* _INSTRUCTIONS TO FOLLOW_: Take the entries below and print only the lines from the one with "The height and width of the screenshot is (631, 1156)." through the one with "666x437 pixels.", exactly as they stand, both ends included.

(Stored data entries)
++++++++++++++++++++
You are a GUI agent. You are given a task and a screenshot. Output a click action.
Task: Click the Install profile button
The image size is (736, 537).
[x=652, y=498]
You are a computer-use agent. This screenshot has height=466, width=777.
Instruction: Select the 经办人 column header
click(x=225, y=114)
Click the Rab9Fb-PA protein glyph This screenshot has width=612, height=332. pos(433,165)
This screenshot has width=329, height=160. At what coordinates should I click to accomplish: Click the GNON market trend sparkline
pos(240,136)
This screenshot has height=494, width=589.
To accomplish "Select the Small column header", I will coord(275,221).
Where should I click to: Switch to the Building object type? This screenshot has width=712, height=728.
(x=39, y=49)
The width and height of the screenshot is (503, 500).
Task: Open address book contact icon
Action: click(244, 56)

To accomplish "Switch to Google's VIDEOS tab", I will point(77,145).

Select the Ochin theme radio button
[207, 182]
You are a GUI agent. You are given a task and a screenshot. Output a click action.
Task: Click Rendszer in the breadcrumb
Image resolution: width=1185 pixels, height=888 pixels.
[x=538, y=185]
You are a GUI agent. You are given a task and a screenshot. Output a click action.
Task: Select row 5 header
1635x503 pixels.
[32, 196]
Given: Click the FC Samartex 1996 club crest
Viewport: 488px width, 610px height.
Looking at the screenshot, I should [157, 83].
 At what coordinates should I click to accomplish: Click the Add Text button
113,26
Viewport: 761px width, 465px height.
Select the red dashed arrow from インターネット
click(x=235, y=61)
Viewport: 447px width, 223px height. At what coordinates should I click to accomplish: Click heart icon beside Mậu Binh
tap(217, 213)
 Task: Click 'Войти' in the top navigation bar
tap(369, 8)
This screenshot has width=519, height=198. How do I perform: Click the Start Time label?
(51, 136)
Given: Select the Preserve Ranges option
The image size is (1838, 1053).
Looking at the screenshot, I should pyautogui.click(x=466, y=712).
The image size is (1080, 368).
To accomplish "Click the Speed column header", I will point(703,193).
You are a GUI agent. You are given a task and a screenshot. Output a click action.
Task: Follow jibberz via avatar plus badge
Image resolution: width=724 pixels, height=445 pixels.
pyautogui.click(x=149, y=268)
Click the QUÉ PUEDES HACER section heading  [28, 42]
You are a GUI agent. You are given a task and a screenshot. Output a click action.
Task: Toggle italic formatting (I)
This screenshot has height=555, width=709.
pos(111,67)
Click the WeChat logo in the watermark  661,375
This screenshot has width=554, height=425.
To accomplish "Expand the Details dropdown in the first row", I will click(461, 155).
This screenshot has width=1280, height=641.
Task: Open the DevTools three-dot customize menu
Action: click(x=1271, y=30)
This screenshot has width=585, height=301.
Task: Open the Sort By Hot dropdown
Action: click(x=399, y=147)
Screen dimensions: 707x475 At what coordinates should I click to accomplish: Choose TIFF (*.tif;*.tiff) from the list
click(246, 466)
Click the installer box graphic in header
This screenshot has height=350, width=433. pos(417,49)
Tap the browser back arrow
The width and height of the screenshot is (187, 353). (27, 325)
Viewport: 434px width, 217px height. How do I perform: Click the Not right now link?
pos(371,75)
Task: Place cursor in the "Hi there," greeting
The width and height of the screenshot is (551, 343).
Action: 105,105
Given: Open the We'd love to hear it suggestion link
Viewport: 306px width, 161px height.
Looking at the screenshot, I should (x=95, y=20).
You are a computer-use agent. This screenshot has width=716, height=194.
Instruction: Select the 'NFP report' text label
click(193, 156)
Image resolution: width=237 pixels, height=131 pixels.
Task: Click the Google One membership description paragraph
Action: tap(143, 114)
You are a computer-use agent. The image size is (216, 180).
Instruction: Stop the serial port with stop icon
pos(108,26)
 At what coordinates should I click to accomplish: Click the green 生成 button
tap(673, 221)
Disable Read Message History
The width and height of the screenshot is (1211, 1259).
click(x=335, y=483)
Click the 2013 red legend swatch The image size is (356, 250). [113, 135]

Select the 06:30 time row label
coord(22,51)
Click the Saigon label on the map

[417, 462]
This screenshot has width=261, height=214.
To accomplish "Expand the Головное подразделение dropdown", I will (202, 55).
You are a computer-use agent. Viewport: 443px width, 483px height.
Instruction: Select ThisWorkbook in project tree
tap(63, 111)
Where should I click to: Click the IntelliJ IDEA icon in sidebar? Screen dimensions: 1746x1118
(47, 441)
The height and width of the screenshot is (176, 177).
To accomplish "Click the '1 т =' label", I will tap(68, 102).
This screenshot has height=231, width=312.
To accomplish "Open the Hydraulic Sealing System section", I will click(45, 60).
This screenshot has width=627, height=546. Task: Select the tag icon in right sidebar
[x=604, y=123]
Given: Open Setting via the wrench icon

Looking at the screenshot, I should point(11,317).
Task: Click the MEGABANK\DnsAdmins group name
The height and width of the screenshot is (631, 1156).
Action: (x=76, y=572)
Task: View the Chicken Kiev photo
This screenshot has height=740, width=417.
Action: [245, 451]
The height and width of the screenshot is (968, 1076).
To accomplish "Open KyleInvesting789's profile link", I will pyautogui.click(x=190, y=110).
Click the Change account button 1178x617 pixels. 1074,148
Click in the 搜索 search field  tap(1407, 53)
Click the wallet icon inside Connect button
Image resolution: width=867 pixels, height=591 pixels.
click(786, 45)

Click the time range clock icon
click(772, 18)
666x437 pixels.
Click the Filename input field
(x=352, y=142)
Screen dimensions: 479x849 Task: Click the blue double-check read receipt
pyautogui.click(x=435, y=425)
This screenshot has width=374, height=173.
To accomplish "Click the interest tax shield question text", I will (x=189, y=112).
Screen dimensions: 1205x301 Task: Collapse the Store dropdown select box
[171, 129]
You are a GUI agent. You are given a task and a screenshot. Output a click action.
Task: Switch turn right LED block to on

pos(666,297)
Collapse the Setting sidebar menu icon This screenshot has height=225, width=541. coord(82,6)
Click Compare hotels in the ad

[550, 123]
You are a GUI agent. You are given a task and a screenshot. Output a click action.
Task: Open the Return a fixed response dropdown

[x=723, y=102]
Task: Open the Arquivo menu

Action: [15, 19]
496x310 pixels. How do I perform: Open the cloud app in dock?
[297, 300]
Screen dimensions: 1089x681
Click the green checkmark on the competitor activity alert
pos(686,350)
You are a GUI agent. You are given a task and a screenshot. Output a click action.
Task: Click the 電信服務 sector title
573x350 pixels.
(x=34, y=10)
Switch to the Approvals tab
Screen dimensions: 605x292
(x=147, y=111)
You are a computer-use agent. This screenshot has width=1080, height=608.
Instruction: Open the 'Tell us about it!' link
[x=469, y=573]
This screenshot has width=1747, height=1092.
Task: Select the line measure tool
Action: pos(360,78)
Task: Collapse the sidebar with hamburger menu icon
++++++++++++++++++++
* _EXPECTED ANSWER_:
The height and width of the screenshot is (631, 1156).
Action: (x=76, y=572)
Task: View the Chicken Kiev photo
This screenshot has height=740, width=417.
Action: [245, 451]
The height and width of the screenshot is (968, 1076).
To accomplish "Open KyleInvesting789's profile link", I will pyautogui.click(x=190, y=110).
Click the Change account button 1178x617 pixels. 1074,148
Click in the 搜索 search field  tap(1407, 53)
Click the wallet icon inside Connect button
Image resolution: width=867 pixels, height=591 pixels.
click(786, 45)

Click the time range clock icon
click(772, 18)
666x437 pixels.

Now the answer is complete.